Çocukların salgın döneminde temel davranışlarında bazı değişikliklerin olduğuna da dikkat çeken Timur, sözlerine şöyle devam etti: “Araştırmamızın sonuçlarına göre; çocukların yarısından fazlasının beslenme alışkanlığı ve uyku düzeninde değişiklik oldu. Temel davranış değişikliği gösteren çocukların tamamında, uzaktan eğitim ve teknoloji aracılığıyla sosyalleşmeden dolayı dijital dünyaya bağımlılıklarını yüzde 100 arttığını söylediler. Bu dönemde çocuklardaki ekran kullanım süresi arttı”.
Timur, araştırmaya göre; ebeveynlerin çocukları hakkında en çok endişelendiği konuların başında fiziksel aktivite eksikliği (yüzde 72), sonrasında ekran bağımlılığı (yüzde 59) ve dikkat eksikliği (yüzde 51) geldiğini belirtti.

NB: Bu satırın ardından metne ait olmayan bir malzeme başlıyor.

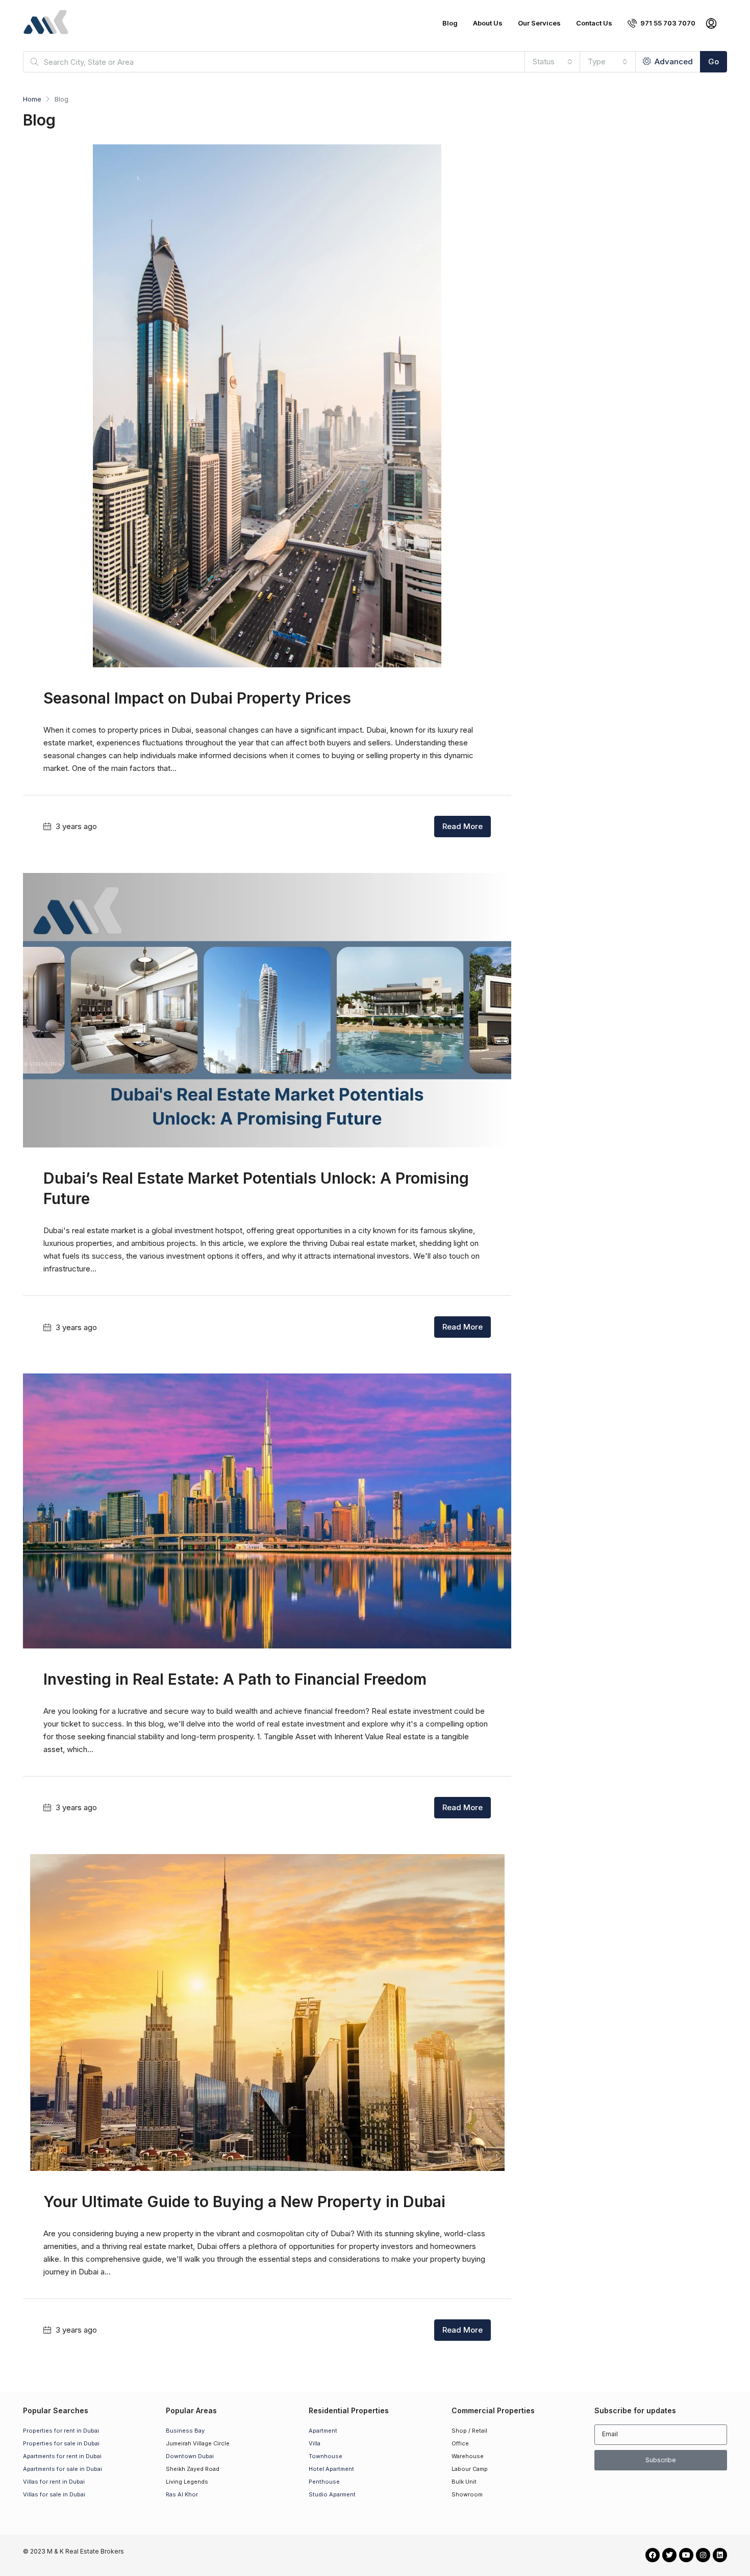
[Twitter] (669, 2555)
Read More (462, 826)
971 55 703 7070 (667, 23)
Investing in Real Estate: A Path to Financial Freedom (235, 1679)
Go (713, 61)
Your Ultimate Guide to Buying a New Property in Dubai (244, 2201)
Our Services (539, 23)
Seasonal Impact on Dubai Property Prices (197, 698)
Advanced (673, 61)
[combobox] (552, 61)
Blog (450, 23)
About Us (488, 23)
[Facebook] (652, 2555)
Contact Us (594, 23)
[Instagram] (703, 2555)
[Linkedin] (720, 2555)
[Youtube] (686, 2555)
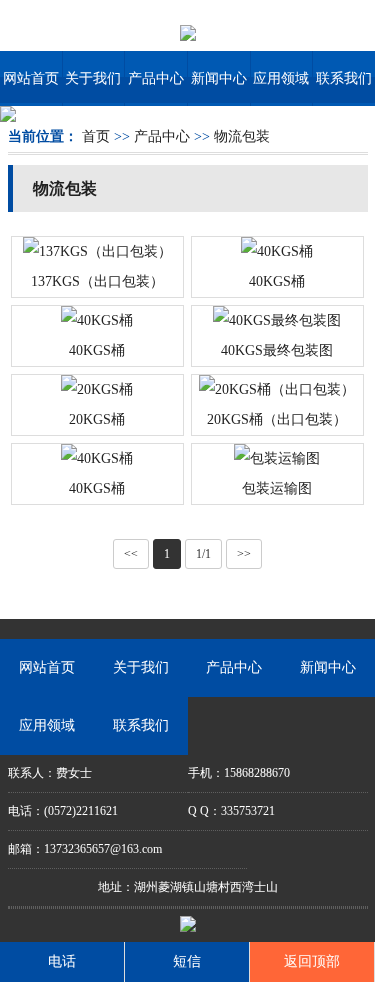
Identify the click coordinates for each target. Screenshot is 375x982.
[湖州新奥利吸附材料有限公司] (188, 31)
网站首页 (31, 78)
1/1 (203, 554)
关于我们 (93, 78)
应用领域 (281, 78)
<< (131, 554)
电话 (62, 961)
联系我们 (344, 78)
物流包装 (242, 136)
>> (244, 554)
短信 (187, 961)
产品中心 (156, 78)
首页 (96, 136)
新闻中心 (219, 78)
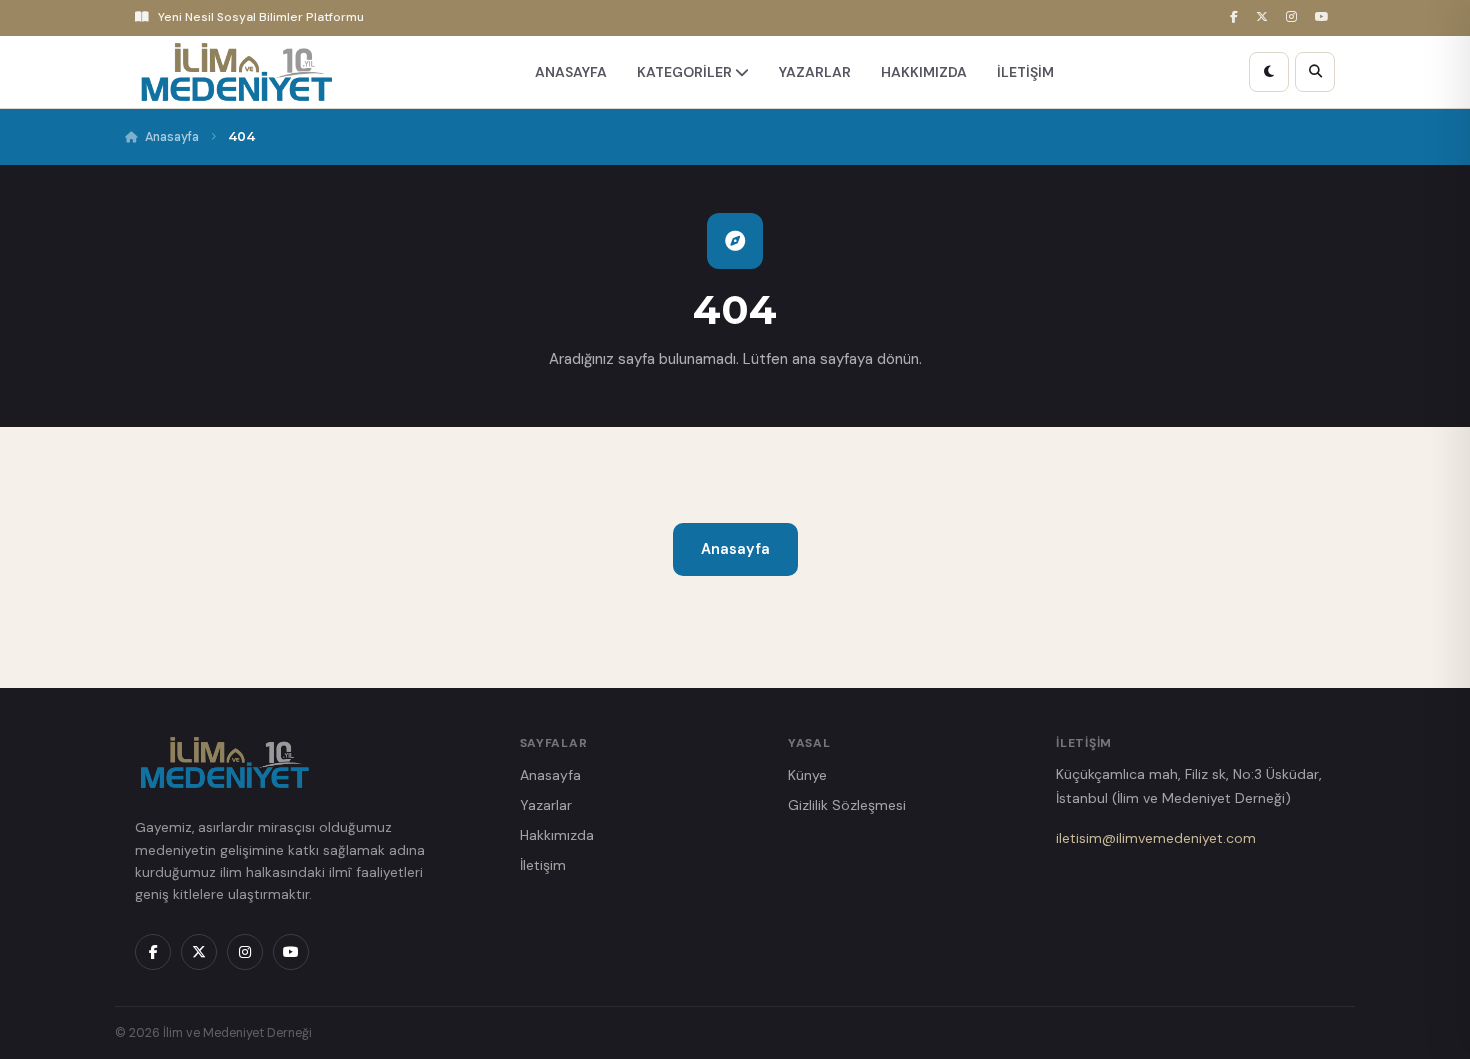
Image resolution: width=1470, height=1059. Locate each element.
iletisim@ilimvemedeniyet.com (1156, 838)
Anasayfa (172, 137)
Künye (807, 775)
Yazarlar (546, 805)
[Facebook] (1237, 17)
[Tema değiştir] (1269, 72)
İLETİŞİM (1025, 72)
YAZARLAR (815, 72)
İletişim (543, 865)
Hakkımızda (557, 835)
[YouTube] (1325, 17)
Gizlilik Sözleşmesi (847, 805)
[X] (1265, 17)
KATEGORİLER (686, 72)
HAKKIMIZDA (924, 72)
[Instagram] (1294, 17)
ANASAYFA (571, 72)
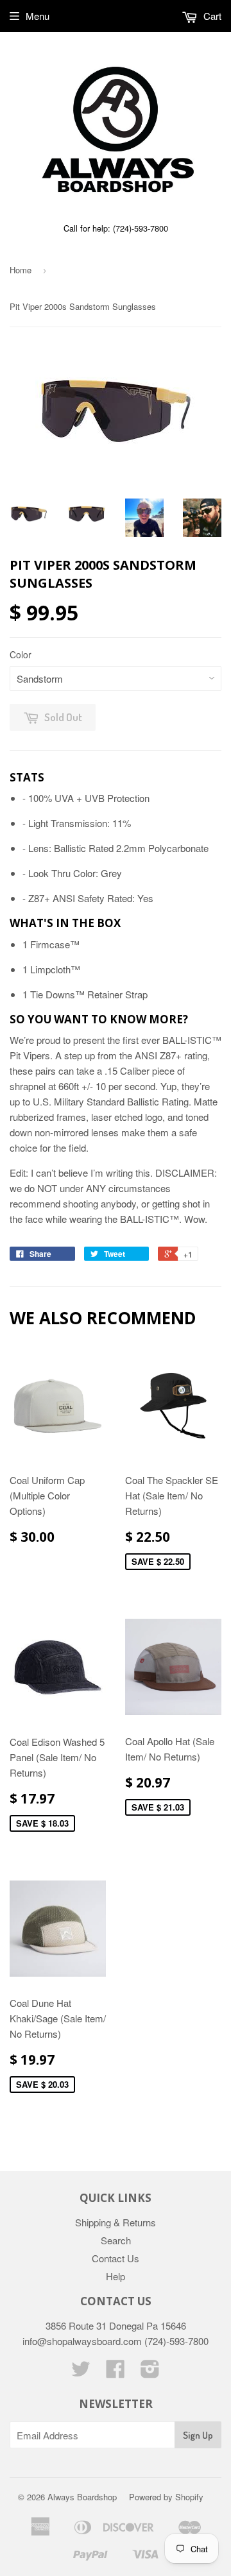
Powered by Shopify (166, 2497)
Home (20, 270)
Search (116, 2240)
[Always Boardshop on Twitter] (80, 2372)
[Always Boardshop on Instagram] (150, 2372)
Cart (211, 15)
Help (115, 2276)
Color (20, 654)
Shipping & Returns (115, 2222)
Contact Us (115, 2258)
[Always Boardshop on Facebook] (115, 2372)
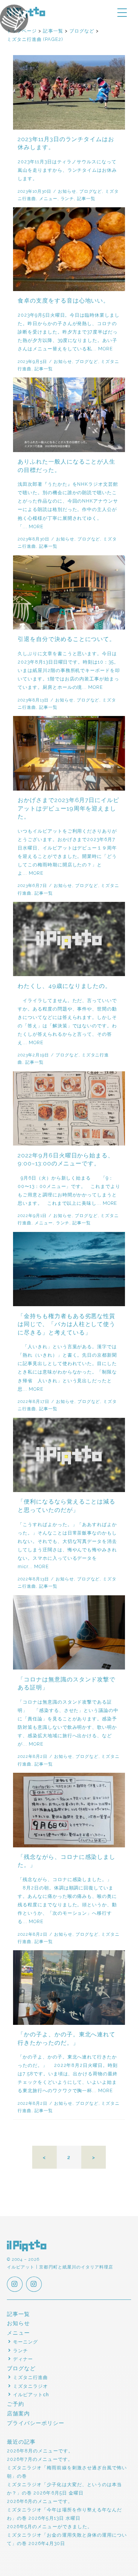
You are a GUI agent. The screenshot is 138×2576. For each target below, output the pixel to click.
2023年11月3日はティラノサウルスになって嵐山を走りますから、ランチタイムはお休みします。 (67, 170)
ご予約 (15, 2404)
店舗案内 (18, 2413)
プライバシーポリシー (36, 2423)
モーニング (25, 2342)
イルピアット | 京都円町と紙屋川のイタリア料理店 (27, 2246)
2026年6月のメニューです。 (40, 2501)
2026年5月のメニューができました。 (49, 2526)
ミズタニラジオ (30, 2386)
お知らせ (67, 191)
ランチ (67, 198)
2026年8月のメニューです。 (40, 2451)
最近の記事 (21, 2442)
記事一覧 (86, 198)
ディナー (23, 2359)
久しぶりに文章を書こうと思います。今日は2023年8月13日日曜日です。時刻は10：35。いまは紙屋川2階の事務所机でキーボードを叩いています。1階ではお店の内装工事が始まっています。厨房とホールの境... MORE (69, 670)
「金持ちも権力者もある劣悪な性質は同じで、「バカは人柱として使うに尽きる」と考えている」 (66, 1324)
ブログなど (90, 191)
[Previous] (44, 2157)
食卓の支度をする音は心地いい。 (63, 300)
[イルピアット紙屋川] (15, 2285)
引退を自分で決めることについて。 (66, 639)
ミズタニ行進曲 (30, 2377)
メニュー (48, 198)
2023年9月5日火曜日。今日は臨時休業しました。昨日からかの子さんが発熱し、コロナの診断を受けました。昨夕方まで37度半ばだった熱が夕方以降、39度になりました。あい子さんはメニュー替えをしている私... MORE (68, 331)
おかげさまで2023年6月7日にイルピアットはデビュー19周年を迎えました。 (68, 808)
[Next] (93, 2157)
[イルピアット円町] (34, 2285)
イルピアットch (31, 2394)
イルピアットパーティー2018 (14, 19)
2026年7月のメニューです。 (40, 2459)
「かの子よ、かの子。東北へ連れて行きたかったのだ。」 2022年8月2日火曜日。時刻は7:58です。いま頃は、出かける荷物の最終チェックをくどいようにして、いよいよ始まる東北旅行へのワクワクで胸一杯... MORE (67, 2073)
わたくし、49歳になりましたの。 (64, 986)
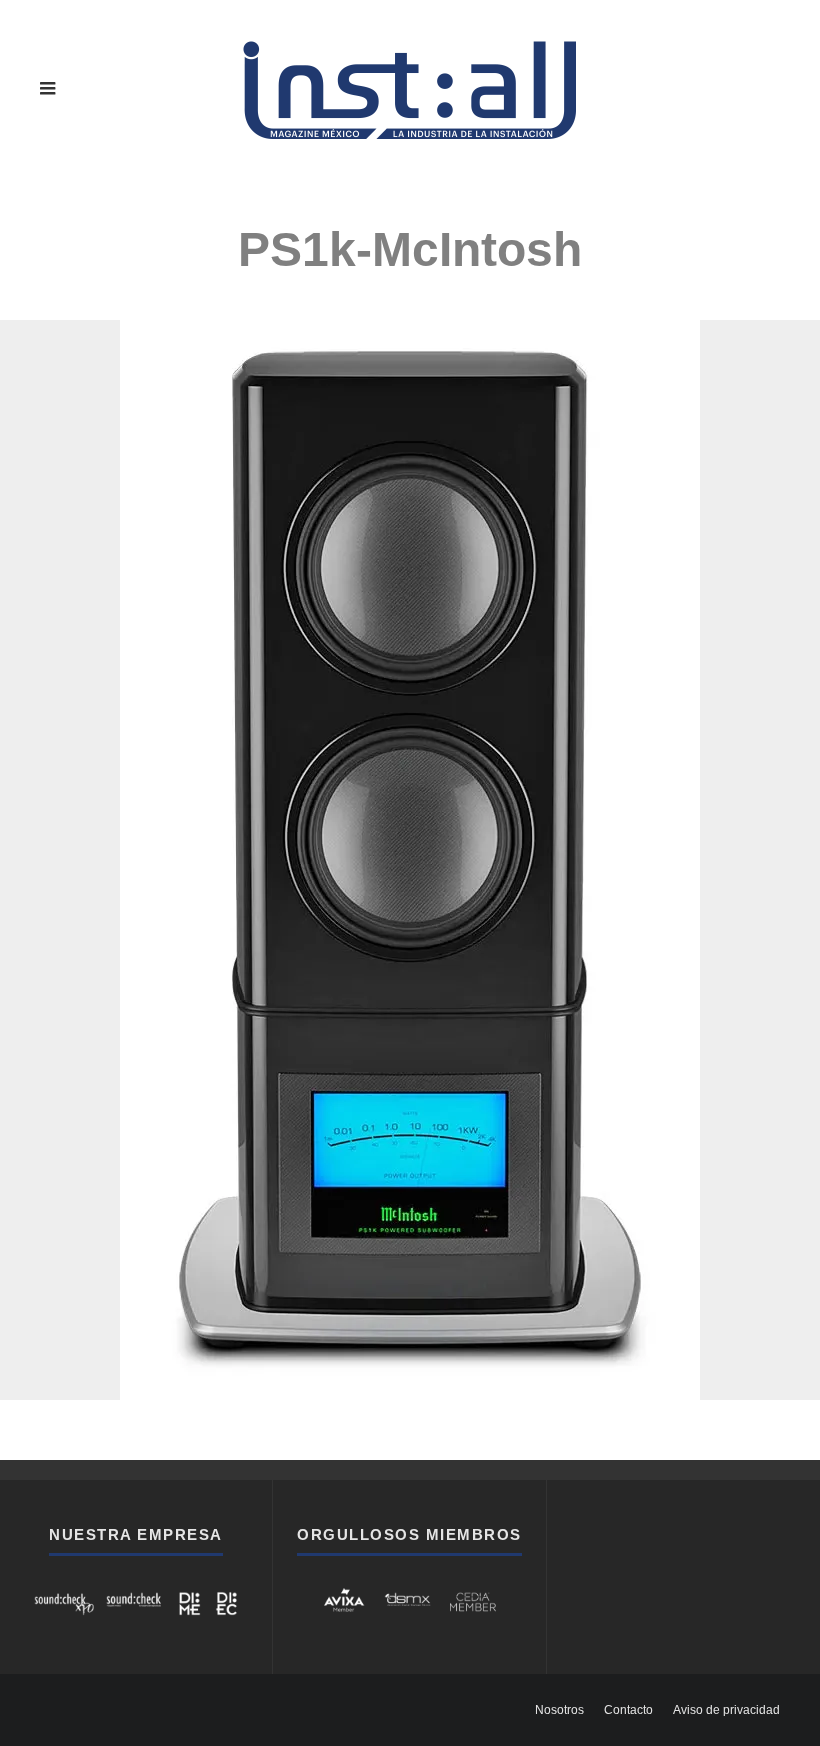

Ebru Timur, araştırma sonuçlarından öne çıkanları şu şekilde paylaştı: “Araştırma sonuçları, salgın dönemiyle birlikte geçilen uzaktan ve hibrit eğitim modeli sonucunda çocukların ekranda geçirdiği sürenin artmasının, özellikle ebeveynlerin dijital okuryazarlık ve güvenli içeriklere erişim konusuna daha çok önem vermelerine neden olduğunu ortaya koydu. Hem öğretmenler hem de ebeveynler, eğitim dışında çocukların ekran başında geçirdiği süreyi en fazla 1-5 saatle sınırlamak gerektiğini düşündüklerini vurguladı”.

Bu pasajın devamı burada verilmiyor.